THE TASK: Return, unchanged and with no pictures, the lines below from the very first through the one that contains "Com destaque (141, 2342)".

◆ ◆ ◆ ◆ ◆

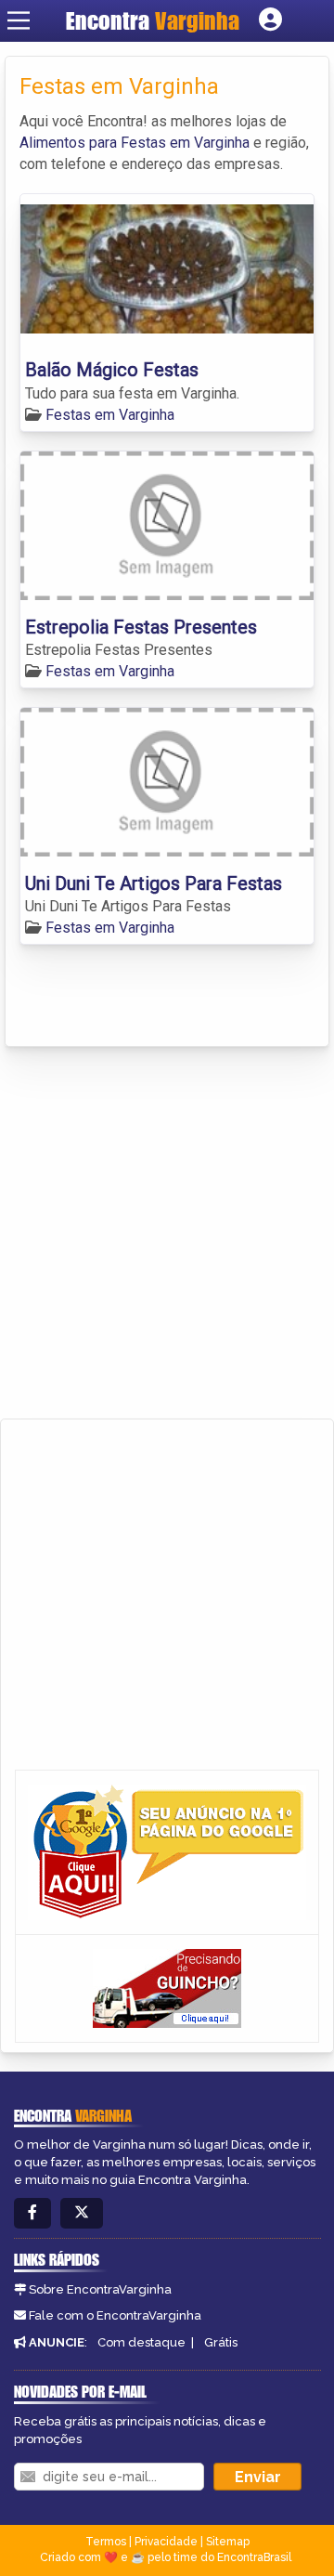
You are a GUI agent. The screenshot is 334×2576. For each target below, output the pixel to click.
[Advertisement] (167, 1233)
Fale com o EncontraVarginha (115, 2315)
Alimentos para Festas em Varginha (134, 142)
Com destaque (141, 2342)
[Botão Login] (270, 20)
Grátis (221, 2342)
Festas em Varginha (109, 415)
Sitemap (228, 2541)
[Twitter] (81, 2213)
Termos (105, 2541)
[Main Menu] (18, 20)
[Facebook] (32, 2213)
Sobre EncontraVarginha (100, 2289)
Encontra (152, 20)
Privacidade (166, 2541)
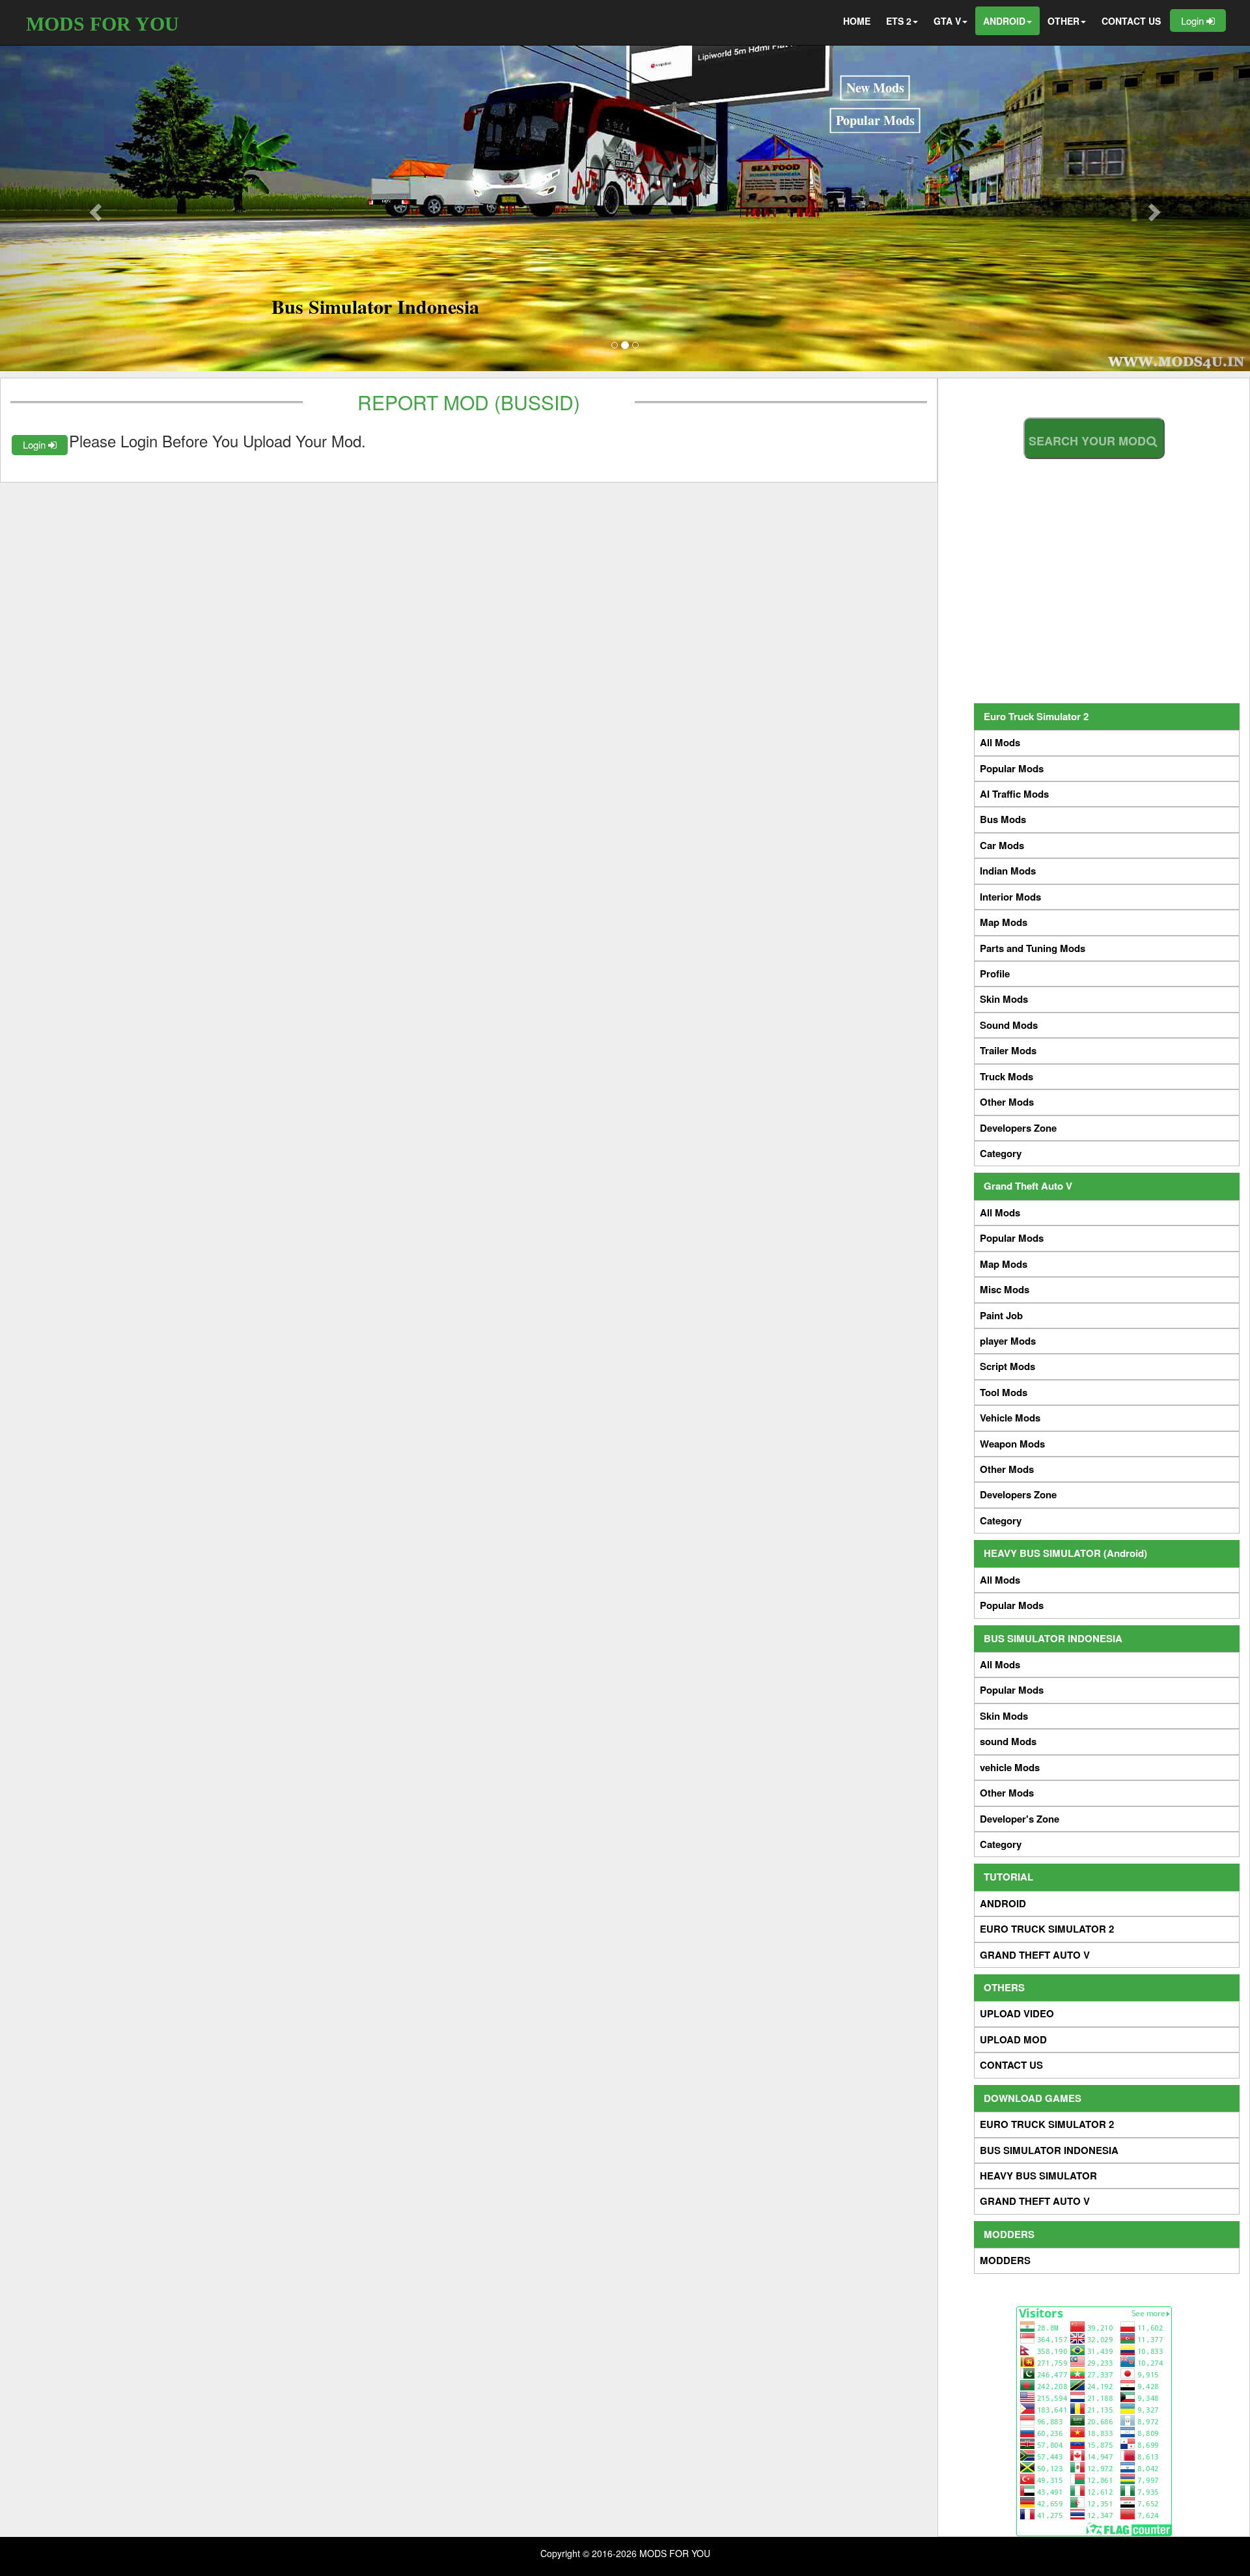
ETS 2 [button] (898, 20)
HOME (856, 20)
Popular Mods (875, 120)
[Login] (372, 440)
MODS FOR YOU (102, 24)
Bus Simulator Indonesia (375, 306)
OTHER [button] (1063, 20)
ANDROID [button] (1004, 20)
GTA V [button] (947, 20)
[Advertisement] (1094, 578)
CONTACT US (1131, 20)
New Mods (875, 87)
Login (1193, 20)
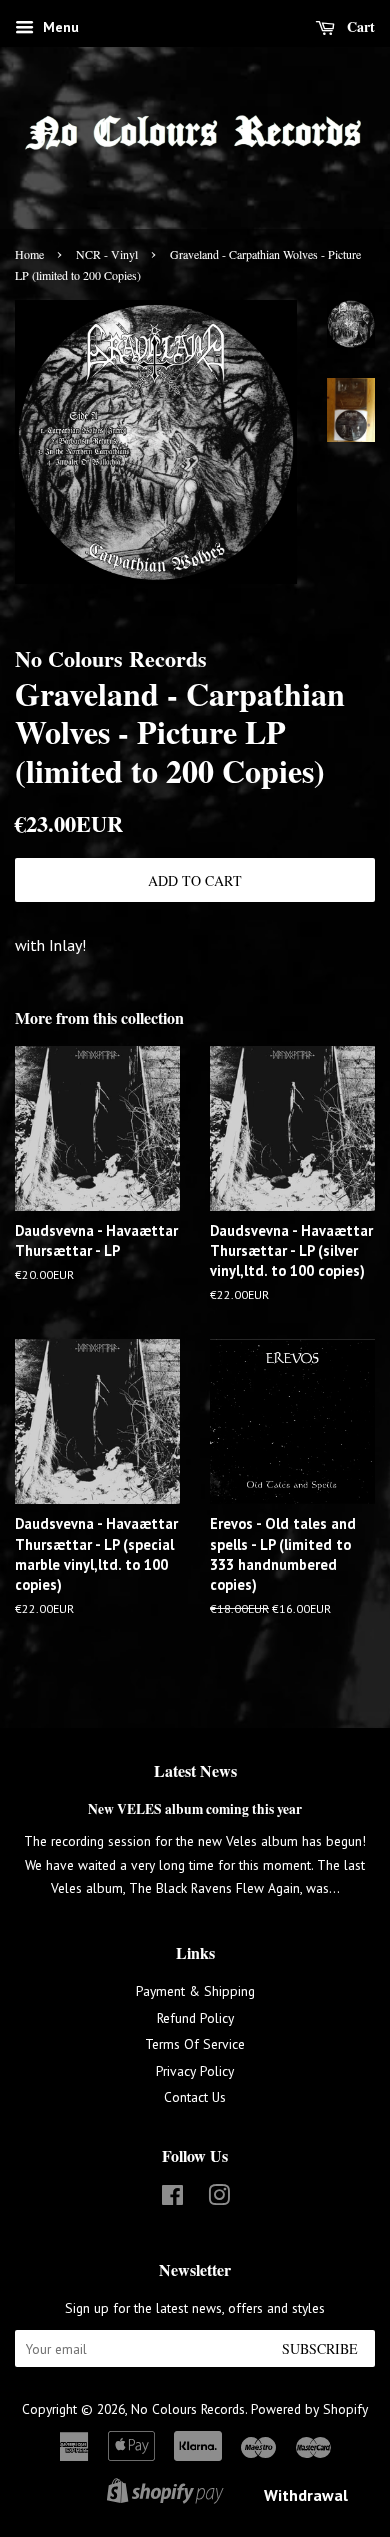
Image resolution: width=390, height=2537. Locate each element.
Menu (59, 27)
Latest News (195, 1770)
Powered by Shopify (309, 2409)
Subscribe (320, 2348)
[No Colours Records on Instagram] (219, 2199)
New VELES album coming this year (195, 1809)
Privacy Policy (195, 2071)
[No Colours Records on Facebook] (172, 2199)
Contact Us (195, 2097)
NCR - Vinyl (107, 254)
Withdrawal (306, 2495)
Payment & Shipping (195, 1991)
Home (29, 254)
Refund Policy (195, 2018)
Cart (359, 26)
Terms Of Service (195, 2044)
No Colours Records (188, 2409)
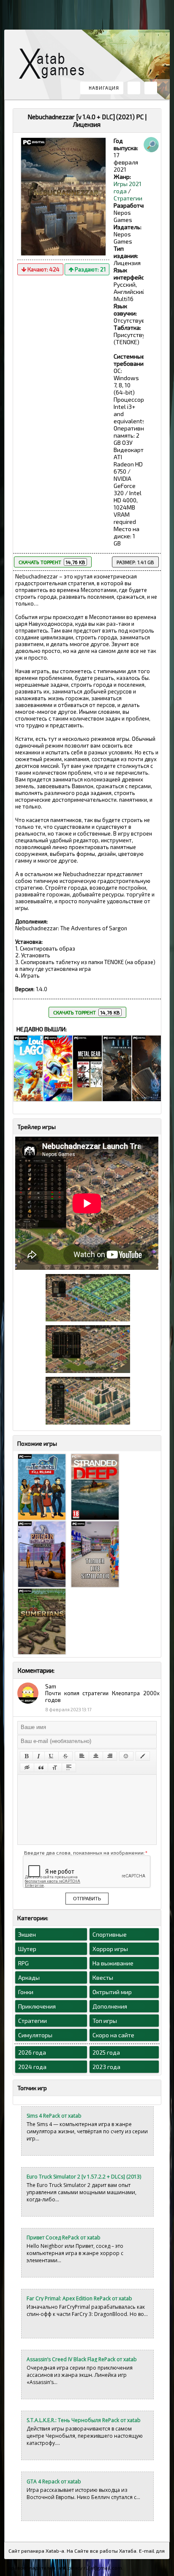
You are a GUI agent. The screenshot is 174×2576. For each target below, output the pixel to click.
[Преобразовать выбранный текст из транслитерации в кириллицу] (55, 1767)
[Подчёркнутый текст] (51, 1756)
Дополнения (109, 2006)
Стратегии (128, 198)
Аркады (29, 1977)
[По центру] (96, 1756)
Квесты (102, 1977)
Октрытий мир (112, 1991)
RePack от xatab (55, 66)
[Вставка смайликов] (126, 1756)
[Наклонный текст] (39, 1756)
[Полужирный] (26, 1756)
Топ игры (104, 2020)
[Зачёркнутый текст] (65, 1756)
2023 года (106, 2066)
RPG (23, 1963)
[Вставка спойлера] (69, 1767)
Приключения (37, 2006)
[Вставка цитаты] (41, 1767)
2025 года (106, 2052)
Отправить (87, 1898)
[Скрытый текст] (27, 1767)
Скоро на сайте (113, 2035)
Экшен (27, 1934)
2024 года (32, 2066)
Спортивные (109, 1934)
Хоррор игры (110, 1948)
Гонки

◆ ◆ ◆ ◆ ◆

RESPONSE BELOW:
You are a GUI agent. The screenshot is 334×2576. For each target below, output the pixel to click.
[Advertisement] (167, 1233)
Fale com o EncontraVarginha (115, 2315)
Alimentos para Festas em Varginha (134, 142)
Com destaque (141, 2342)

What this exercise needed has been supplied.